• [Dataset entries]
***

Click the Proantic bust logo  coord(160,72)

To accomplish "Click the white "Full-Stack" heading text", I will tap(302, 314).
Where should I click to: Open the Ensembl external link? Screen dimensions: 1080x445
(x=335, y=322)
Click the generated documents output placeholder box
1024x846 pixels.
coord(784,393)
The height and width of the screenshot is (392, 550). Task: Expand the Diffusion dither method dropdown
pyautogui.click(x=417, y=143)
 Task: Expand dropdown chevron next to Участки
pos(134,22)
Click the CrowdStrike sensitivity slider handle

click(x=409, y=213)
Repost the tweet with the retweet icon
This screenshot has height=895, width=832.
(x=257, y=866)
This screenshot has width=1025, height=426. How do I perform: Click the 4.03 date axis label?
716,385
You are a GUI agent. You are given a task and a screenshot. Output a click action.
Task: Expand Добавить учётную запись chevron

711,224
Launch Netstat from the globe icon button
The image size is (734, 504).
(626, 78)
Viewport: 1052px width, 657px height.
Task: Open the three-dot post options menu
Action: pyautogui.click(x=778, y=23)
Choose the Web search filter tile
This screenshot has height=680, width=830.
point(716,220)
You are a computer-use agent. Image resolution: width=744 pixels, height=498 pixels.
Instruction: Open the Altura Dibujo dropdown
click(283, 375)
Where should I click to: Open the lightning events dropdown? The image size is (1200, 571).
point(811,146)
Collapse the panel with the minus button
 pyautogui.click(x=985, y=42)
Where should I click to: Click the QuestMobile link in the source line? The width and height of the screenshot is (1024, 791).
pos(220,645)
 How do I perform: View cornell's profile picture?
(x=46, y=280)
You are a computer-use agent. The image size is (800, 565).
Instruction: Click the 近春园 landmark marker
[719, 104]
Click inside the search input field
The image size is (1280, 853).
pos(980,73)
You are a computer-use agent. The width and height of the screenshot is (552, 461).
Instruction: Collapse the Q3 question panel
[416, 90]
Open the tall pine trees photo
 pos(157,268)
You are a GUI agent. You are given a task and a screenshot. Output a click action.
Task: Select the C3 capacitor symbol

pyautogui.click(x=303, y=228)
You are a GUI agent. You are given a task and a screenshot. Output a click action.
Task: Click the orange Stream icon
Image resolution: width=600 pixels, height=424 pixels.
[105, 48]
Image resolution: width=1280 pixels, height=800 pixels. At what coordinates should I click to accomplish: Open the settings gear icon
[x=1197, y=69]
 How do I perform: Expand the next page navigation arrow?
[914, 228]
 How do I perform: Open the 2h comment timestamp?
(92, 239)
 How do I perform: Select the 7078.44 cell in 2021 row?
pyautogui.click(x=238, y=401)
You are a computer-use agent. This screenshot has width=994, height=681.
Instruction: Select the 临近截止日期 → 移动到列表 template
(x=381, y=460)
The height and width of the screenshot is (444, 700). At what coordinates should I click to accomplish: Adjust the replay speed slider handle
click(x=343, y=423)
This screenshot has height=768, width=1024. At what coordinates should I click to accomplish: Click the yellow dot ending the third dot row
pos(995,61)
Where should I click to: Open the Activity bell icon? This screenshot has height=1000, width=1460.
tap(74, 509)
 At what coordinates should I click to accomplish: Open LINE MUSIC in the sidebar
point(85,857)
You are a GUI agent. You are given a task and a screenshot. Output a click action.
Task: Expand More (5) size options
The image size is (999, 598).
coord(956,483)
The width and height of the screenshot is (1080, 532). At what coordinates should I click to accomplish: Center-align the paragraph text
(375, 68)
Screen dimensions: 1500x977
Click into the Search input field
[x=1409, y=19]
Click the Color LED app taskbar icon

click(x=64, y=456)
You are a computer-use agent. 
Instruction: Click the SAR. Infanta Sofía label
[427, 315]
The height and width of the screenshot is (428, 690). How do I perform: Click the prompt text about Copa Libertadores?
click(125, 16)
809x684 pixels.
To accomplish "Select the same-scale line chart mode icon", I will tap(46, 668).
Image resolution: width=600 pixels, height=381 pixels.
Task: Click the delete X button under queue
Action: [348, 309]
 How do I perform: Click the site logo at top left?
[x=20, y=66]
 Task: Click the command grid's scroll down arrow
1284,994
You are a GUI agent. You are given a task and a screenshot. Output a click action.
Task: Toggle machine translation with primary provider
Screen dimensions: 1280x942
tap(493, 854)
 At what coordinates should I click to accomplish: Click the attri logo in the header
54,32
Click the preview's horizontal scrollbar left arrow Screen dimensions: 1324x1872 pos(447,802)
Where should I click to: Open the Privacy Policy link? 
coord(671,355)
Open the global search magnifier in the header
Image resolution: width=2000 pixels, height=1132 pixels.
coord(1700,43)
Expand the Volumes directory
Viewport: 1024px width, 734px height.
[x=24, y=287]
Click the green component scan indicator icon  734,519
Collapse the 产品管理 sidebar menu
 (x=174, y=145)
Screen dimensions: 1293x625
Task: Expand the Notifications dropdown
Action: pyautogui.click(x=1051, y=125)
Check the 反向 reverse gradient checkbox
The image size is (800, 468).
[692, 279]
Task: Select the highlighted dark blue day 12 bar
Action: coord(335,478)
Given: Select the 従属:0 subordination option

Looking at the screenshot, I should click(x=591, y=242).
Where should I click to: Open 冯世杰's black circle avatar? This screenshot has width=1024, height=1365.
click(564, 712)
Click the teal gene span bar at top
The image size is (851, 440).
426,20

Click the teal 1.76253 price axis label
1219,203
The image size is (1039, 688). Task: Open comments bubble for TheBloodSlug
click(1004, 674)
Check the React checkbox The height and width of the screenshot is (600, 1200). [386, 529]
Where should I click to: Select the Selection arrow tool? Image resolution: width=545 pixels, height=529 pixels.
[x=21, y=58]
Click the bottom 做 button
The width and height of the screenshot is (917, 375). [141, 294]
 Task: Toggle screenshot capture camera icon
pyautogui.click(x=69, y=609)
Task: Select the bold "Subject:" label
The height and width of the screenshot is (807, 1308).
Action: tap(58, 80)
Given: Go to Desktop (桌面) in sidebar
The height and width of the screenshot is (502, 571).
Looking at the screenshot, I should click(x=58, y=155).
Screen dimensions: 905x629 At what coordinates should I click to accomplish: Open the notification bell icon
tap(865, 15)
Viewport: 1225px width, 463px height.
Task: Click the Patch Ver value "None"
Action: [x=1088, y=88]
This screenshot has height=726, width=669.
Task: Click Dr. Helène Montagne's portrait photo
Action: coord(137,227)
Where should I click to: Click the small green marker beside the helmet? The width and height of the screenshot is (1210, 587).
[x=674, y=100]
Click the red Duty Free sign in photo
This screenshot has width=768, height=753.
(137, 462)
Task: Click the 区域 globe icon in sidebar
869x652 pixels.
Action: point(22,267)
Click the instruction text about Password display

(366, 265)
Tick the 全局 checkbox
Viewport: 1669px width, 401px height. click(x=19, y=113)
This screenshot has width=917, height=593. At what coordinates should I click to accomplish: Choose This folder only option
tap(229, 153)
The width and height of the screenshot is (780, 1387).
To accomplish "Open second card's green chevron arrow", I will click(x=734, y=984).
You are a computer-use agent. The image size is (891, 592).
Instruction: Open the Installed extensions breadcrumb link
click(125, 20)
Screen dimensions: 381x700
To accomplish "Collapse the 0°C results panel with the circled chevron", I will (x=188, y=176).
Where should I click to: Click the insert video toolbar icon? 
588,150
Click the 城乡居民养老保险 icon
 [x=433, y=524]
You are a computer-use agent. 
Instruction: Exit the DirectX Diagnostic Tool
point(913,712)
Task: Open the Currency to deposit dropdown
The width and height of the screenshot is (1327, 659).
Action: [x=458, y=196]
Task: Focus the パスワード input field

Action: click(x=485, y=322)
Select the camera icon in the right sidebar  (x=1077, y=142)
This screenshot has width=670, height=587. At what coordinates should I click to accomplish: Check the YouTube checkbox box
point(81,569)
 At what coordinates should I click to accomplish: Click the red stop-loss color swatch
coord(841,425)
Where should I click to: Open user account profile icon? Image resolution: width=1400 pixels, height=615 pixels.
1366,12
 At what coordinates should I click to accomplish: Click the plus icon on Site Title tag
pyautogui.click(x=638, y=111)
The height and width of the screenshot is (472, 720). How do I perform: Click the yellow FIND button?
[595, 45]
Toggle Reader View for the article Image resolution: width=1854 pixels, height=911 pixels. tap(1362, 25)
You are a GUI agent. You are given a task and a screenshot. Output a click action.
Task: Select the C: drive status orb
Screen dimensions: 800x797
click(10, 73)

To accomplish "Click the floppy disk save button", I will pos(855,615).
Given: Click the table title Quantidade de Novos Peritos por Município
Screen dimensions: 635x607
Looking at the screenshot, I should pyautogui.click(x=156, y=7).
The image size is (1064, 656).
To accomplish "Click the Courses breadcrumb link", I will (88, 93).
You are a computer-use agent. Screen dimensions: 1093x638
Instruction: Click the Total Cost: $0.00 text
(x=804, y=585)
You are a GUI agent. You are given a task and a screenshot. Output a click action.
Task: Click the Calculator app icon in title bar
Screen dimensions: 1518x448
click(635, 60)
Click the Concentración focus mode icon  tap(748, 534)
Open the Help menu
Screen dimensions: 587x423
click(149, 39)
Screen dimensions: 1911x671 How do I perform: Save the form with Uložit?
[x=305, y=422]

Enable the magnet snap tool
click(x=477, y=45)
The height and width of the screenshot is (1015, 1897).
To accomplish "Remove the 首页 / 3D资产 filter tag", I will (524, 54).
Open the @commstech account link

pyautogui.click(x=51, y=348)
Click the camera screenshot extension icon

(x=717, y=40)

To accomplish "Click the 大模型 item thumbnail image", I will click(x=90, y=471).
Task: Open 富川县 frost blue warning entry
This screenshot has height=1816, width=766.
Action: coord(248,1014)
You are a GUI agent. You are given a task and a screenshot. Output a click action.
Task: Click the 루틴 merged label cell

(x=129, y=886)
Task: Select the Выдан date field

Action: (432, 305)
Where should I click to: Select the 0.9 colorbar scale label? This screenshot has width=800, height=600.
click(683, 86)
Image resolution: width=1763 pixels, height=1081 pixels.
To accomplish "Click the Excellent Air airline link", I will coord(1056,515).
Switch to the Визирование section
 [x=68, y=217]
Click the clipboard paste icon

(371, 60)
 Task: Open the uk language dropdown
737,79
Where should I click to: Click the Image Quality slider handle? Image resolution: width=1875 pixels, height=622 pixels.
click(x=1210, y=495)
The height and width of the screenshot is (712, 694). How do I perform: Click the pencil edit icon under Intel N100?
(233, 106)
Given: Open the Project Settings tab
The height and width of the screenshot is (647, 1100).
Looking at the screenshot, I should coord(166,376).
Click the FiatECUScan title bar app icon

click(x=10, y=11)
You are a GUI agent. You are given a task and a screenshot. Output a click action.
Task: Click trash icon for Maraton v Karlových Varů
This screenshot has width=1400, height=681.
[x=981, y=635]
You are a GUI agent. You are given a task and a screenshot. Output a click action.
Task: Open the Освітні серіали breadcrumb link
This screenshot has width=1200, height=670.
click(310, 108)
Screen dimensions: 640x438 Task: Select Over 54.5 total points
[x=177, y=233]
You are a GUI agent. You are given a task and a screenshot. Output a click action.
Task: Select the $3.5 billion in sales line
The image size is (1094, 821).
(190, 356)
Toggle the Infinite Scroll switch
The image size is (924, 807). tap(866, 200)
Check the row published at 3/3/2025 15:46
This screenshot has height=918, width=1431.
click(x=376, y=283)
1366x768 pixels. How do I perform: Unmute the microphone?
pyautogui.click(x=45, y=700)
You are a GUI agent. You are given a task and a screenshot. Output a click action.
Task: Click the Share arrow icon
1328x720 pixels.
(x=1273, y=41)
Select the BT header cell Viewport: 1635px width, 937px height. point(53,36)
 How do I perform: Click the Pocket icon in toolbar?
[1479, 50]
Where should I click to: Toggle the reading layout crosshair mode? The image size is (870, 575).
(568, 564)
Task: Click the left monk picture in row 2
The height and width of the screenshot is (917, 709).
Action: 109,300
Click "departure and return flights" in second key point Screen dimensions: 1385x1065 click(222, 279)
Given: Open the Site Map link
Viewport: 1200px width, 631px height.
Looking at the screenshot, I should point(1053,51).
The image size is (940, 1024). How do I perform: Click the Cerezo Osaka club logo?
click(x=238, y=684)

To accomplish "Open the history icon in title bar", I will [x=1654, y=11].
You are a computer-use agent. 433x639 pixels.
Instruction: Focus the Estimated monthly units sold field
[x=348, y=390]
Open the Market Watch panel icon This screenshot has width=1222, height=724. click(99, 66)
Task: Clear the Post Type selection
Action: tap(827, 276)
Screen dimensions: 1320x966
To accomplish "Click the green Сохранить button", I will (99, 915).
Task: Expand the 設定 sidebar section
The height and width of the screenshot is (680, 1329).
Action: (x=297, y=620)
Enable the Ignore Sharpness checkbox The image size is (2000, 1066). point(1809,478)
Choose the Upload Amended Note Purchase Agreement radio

***

• [WHAT YOU ARE ASKED TO DO]
Report each line in the data that holds the word "filter".

• [SOLUTION TO THE EXERCISE]
Choose the Web search filter tile
To accomplish "Remove the 首页 / 3D资产 filter tag", I will (524, 54).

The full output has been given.